Mlliyet Milliyet Blog Milliyet Blog
 
Facebook Connect
Blog Kategorileri
 

18 Mart '18

 
Kategori
Siyaset
 

Otoriter Devletten Gülen Yüzlü Devlete...

Adalet ve Kalkınma Partisi, 2002 yılında ilk defa seçimi kazandığında ve iktidar olduğunda, topluma siyasette değişim vaad ediyordu:

Türkiye, bir darboğazdan geçiyordu...

Ülkenin yönetim kademesindeki siyasetçileri; daha doğrusu cumhurbaşkanı ile başbakanı anayasa kitapçığı fırlatma polemiği sonucunda, memleketi bir ekonomik krize götürdükleri gibi, siyaset kurumunu da istikrardan uzaklaştırmışlardı.

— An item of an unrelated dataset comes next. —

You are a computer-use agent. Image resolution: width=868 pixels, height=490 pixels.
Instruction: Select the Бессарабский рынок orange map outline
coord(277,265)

AK Parti; işte bu sıkıntılı dönemde, ekonomik krizin neden olduğu yılgınlık ortamında, vatandaşların siyasi partilere öfke duyduğu bir süreçte, “Değişim” vaad ederek, hükümetini kurmuştur.

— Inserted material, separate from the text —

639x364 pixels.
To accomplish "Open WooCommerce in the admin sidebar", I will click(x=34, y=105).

O zamana kadar Türkiye’de siyaset kurumu rüştünü ispatlayamamış, hep bir büyük abi tarafından yönlendirilmiş, askerî vesayetle jüristokratik vesayet arasında gidip gelmiş, koalisyon hükümetlerinin memleketi karanlık süreçlerden geçirdiği bir dönemde, geniş kitleler, kurtuluşu AK Parti’de görüp, idareyi de teslim etmişlerdir.

***

Dönem dönem gerçekleştirilmiş darbelerden ötürü yazılmış anayasaların temel hak ve özgürlükleri “tırpanlaması”, ki özellikle 82 ANAYASASININ devletin bütünlüğünü ve kutsiyetini vatandaşının haklarından daha önce görmesi, aslında devletin bürokratik kurumlarının, siyasetçileri ve toplumu bir baba edasıyla sürekli kontrol etme istenci, ülkemizde siyaset kurumunun hep vesayet altında kalmasına neden olmuştur.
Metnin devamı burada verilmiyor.